August 23, 2020

Standard library development made easy with C++20

When he created Go as a knee-jerk Reaction to C++11, Rob Pike proclaimed Less is exponentially more. While it is anyone’s guess what that is supposed to mean, in this blog post we will see how C++20 is less verbose, yet more expressive than prior C++ versions.

I am a big fan of concepts-driven designs. The use of concepts leads to less coupled, more generic interfaces that work with more types. Take std::tuple for example. A tuple can be constructed from a std::pair. But it can’t be constructed from a QPair or a boost::tuple. Nor can it be constructed from a std::array, even if std::array follows the tuple protocol. Isn’t that a bit arbitrary?

Shouldn’t instead construction and comparison support all objects following the tuple protocol? Especially for comparison, if a different part of my system uses a different tuple type (of the same arity), why should I need to do an expensive conversion to compare their value ?

A better question, of course, would be why is std::pair a distinct type from std::tuple?, the answer to that being legacy, as always. Could we fix it? Probably not.

But anyway, this led me to propose P2165 - Comparing pair and tuples. This, in turn, led me to look at libstdc++’s tuple implementation. That is the topic of today’s blog post.

std::tuple is a C++11 addition, and like many standard types, its goal of being a universal vocabulary type makes it quite challenging to implement.

You can also checkout this article which explain how std::tuple is implemented in C++17.

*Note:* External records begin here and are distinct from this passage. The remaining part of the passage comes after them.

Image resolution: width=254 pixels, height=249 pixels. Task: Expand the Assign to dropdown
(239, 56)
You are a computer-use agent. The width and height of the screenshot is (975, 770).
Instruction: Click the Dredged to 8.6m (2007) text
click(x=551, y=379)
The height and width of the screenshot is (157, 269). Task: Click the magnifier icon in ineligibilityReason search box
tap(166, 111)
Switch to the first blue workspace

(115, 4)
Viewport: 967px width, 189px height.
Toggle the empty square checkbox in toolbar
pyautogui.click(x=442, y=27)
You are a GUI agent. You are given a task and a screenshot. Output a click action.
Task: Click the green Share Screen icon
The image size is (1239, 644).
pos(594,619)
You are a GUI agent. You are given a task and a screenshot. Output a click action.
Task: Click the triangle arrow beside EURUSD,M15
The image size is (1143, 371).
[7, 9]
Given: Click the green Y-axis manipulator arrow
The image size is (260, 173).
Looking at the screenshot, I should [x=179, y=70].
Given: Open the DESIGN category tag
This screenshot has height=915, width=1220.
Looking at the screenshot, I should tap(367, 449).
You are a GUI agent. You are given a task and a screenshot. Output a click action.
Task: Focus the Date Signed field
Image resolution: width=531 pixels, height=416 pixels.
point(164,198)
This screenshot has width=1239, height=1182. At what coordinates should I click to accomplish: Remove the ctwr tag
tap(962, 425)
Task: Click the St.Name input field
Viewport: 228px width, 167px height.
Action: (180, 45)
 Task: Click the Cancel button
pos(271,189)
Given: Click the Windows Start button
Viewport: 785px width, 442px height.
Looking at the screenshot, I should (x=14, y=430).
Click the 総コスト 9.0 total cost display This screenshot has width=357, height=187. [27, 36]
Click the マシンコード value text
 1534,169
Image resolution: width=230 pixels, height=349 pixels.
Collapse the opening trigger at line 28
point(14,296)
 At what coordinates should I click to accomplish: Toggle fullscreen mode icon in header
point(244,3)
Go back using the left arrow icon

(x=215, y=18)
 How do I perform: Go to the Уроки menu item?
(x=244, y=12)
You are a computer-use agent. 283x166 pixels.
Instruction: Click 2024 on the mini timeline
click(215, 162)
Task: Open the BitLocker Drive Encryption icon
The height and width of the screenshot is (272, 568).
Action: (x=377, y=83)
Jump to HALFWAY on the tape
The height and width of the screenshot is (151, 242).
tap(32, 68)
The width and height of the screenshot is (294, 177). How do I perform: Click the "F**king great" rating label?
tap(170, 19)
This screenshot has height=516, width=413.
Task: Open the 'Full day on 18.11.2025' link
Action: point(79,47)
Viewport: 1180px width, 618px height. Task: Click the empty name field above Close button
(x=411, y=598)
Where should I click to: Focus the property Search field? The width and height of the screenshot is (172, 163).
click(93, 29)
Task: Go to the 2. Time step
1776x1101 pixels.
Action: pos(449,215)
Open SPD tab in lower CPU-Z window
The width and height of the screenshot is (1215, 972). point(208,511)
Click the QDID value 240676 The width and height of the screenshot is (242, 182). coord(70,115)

But since then the language changed a lot, and many new features target easier library development. Let see how C++20 can help us simplify std::tuple’s implementation.

Down with EBO

std::tuple can be implemented as a recursive tuple.

template <typename T, int index>
struct Wrapper {
    T type;
};

template <int index, typename T, typename... Tail>
struct Tuple
    : Wrapper<T, index>
    , Tuple<index + 1, Tail...>
{
};

Unfortunately, we do need to explicitly define constructors to be able to use that type, which ends up with 14 or so constructors and a few assignment operators. Half of those being for allocator support.

On top of that, libstdc++ optimises for empty types:

struct empty{};
static_assert(sizeof(std::tuple<empty, empty>) == 1);

To that end, it implements empty base class optimization

template <typename T, int index, bool /* is the class empty */>
struct Wrapper;

template <typename T, int index>
struct Wrapper<T, index, std::is_empty_v<T>> {
    // LOTS OF CONSTRUCTORS
};

template <typename T, int index>
struct Wrapper<T, index, !std::is_empty_v<T>> {
    // LOTS OF CONSTRUCTORS
    T type;
};

template <int index, typename T, typename... Tail>
struct Tuple
    : Wrapper<T, index>
    , TupleImpl<index + 1, Tail...>
{
    // LOTS OF CONSTRUCTORS
};

The actual libstdc++ implementation is a bit more complicated still. Overall, about 70 lines of code - mostly duplicated - are there to support empty objects. This small optimization is, therefore, anything but free in terms of maintenance. It also has some compilation cost, as more templates need to be instantiated. Is it even worth it?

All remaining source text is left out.